How to complete this task - Read through the records below and copy each line that uses the word "sidebar".

Records shown -
= = = = =
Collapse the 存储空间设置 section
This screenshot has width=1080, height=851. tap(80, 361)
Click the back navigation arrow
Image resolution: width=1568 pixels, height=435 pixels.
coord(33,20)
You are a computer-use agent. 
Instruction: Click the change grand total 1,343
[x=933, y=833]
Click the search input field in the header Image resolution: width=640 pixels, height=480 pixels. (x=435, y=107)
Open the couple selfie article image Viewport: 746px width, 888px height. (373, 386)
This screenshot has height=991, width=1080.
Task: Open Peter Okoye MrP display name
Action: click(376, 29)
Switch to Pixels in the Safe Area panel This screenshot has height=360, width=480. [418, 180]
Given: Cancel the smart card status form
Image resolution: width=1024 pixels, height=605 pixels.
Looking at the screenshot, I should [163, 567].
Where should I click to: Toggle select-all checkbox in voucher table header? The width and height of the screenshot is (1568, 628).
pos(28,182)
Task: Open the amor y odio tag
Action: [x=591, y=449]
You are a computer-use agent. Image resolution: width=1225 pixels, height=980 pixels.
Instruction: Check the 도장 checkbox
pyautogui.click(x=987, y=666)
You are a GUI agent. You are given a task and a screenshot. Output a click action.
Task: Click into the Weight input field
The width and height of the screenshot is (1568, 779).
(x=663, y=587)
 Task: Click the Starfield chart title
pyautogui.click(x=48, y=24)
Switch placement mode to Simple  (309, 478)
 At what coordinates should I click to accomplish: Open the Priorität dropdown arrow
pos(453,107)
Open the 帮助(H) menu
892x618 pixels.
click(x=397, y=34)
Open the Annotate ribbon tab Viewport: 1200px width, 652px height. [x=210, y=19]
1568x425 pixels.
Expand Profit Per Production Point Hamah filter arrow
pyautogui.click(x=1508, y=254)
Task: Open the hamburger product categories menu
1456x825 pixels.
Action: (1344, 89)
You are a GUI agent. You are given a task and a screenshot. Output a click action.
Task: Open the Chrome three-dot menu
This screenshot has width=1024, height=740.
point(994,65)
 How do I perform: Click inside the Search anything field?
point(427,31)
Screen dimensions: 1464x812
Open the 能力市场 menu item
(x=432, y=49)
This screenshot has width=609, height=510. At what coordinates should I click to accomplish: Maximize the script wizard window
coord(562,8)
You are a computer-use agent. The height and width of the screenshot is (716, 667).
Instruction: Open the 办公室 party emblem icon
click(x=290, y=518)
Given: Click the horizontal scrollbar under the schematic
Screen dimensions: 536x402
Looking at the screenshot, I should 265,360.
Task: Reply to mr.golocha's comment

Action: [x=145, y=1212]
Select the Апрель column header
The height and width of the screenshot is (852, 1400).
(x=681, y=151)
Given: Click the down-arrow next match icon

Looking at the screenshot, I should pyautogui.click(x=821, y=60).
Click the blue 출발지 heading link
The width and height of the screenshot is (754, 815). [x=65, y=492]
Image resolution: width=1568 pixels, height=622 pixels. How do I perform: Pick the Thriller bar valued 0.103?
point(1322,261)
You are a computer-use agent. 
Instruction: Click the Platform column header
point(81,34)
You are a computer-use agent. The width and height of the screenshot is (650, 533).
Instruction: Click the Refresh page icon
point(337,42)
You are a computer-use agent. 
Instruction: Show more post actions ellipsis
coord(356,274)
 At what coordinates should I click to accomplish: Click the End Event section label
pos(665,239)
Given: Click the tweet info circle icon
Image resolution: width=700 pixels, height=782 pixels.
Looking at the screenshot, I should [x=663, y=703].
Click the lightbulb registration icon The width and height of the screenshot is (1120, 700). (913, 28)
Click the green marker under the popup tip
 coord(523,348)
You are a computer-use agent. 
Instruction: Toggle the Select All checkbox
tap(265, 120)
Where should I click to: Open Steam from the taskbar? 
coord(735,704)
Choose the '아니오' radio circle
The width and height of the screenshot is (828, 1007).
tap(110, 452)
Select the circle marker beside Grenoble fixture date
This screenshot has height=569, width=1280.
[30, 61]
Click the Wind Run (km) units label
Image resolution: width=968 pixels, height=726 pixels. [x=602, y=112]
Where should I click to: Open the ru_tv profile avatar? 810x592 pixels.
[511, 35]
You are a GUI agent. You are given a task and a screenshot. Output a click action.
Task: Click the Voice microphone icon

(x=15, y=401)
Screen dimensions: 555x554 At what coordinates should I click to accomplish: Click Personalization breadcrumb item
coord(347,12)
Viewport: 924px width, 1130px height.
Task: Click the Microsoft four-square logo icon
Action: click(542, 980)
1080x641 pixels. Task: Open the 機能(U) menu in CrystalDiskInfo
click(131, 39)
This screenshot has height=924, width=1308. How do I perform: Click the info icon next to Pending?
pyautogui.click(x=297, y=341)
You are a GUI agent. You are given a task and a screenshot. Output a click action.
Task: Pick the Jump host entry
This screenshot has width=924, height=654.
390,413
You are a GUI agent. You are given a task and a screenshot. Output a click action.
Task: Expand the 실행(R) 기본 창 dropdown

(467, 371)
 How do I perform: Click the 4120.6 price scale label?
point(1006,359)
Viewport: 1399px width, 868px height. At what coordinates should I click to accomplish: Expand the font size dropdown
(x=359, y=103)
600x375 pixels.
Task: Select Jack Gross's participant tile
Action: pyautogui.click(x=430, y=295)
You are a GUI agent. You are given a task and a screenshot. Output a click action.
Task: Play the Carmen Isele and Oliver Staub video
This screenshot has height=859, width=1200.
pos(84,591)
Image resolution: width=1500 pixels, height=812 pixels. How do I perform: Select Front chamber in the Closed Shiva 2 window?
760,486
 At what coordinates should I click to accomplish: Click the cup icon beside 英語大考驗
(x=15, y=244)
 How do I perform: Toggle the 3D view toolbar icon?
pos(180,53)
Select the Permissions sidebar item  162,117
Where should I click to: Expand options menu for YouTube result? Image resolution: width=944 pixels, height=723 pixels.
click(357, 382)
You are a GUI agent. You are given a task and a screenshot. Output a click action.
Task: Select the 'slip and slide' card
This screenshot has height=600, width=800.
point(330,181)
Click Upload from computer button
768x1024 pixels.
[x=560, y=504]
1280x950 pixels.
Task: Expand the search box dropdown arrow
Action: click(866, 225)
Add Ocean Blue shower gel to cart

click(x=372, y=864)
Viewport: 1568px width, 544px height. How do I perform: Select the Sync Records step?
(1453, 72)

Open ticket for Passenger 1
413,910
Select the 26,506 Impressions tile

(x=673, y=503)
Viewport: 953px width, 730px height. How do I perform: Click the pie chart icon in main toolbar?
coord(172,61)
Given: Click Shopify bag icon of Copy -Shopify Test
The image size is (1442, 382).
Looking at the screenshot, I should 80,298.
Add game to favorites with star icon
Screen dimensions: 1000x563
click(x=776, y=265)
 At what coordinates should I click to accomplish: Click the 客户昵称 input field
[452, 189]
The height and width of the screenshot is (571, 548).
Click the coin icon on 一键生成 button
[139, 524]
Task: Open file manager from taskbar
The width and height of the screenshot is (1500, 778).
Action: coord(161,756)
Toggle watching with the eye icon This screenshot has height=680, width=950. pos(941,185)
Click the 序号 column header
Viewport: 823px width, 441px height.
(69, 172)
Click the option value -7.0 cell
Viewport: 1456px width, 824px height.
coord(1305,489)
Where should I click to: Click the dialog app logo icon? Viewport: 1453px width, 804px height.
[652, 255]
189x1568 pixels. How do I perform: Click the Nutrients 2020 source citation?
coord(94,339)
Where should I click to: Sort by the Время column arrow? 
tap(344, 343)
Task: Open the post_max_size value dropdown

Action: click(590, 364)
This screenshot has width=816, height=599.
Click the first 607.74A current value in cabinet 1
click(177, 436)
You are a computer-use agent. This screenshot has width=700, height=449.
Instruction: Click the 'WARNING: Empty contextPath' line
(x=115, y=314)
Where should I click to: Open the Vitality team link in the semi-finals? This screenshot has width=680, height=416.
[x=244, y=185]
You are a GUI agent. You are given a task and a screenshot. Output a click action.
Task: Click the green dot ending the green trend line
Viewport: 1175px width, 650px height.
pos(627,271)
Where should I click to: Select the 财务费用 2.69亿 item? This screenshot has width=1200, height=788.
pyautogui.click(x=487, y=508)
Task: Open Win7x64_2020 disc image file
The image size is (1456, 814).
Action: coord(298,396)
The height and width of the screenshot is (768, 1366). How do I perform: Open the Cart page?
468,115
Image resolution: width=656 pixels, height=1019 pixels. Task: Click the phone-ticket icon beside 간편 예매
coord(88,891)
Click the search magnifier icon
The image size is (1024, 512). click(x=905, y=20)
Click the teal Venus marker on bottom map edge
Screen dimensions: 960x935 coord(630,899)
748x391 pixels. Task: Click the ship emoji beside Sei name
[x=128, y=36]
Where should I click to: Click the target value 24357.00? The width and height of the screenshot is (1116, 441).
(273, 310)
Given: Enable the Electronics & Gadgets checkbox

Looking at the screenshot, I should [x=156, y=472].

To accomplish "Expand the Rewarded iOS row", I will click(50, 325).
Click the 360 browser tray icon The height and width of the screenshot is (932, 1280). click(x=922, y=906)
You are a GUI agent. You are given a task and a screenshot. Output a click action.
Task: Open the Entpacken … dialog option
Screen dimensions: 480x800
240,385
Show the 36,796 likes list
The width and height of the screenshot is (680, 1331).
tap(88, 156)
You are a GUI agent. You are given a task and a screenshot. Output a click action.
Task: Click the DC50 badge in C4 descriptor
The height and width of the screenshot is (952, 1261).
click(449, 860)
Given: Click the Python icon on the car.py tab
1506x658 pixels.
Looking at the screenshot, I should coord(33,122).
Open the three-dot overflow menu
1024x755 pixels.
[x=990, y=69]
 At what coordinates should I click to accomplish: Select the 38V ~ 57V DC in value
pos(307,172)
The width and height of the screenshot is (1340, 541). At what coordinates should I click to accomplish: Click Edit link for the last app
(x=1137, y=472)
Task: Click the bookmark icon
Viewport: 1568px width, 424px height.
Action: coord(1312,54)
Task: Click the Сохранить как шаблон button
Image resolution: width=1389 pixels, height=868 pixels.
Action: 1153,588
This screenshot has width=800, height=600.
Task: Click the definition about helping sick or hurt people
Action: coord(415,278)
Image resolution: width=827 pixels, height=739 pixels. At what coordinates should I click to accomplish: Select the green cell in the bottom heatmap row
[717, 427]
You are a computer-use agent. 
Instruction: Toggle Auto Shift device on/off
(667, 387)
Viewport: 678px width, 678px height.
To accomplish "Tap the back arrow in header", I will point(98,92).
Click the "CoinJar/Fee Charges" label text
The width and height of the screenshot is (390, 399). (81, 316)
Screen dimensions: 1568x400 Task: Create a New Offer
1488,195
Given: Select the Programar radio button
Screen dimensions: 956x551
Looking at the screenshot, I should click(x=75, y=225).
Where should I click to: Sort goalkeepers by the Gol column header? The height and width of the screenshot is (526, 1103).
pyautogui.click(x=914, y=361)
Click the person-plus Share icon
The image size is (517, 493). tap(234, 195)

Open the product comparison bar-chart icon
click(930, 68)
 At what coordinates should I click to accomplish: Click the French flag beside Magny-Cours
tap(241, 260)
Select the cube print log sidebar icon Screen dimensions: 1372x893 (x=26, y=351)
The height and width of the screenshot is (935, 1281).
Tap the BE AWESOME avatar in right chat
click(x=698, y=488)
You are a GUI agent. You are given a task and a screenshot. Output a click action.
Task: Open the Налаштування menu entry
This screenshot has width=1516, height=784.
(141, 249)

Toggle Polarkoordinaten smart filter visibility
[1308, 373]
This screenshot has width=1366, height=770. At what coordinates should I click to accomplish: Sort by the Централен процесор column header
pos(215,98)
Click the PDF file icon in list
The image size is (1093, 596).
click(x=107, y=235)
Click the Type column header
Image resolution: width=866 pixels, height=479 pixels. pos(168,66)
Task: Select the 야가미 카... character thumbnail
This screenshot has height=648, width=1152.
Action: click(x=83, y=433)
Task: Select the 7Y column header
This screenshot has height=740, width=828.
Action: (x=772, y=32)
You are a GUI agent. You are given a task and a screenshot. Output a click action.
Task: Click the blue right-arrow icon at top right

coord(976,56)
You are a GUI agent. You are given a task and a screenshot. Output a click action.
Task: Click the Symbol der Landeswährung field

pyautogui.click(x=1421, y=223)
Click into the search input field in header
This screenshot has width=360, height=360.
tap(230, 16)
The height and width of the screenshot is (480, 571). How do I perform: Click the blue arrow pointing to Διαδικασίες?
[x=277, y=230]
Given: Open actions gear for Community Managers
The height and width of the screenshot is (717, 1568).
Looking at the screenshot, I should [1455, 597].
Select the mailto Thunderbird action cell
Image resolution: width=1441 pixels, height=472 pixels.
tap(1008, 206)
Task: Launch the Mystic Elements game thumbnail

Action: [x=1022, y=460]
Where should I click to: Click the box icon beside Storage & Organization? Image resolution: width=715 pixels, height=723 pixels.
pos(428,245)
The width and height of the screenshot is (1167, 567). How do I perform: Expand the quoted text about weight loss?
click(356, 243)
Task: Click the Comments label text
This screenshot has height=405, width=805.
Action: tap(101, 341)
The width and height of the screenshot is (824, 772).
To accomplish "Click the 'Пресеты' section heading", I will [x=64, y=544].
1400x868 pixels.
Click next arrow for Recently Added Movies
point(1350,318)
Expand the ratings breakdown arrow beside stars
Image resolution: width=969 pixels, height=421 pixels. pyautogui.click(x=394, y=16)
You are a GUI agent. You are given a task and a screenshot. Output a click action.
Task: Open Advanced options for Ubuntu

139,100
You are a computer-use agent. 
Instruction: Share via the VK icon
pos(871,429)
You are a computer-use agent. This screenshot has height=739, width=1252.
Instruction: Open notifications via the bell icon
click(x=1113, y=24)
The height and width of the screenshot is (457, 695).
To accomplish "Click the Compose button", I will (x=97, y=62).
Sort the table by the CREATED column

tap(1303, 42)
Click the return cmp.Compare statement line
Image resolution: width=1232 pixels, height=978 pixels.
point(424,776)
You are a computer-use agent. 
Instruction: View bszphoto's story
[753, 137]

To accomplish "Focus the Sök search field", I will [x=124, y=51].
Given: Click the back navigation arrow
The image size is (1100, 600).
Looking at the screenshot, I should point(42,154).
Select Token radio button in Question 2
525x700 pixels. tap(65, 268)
= = = = =
Result for this task -
Select the Permissions sidebar item  162,117
Select the cube print log sidebar icon Screen dimensions: 1372x893 (x=26, y=351)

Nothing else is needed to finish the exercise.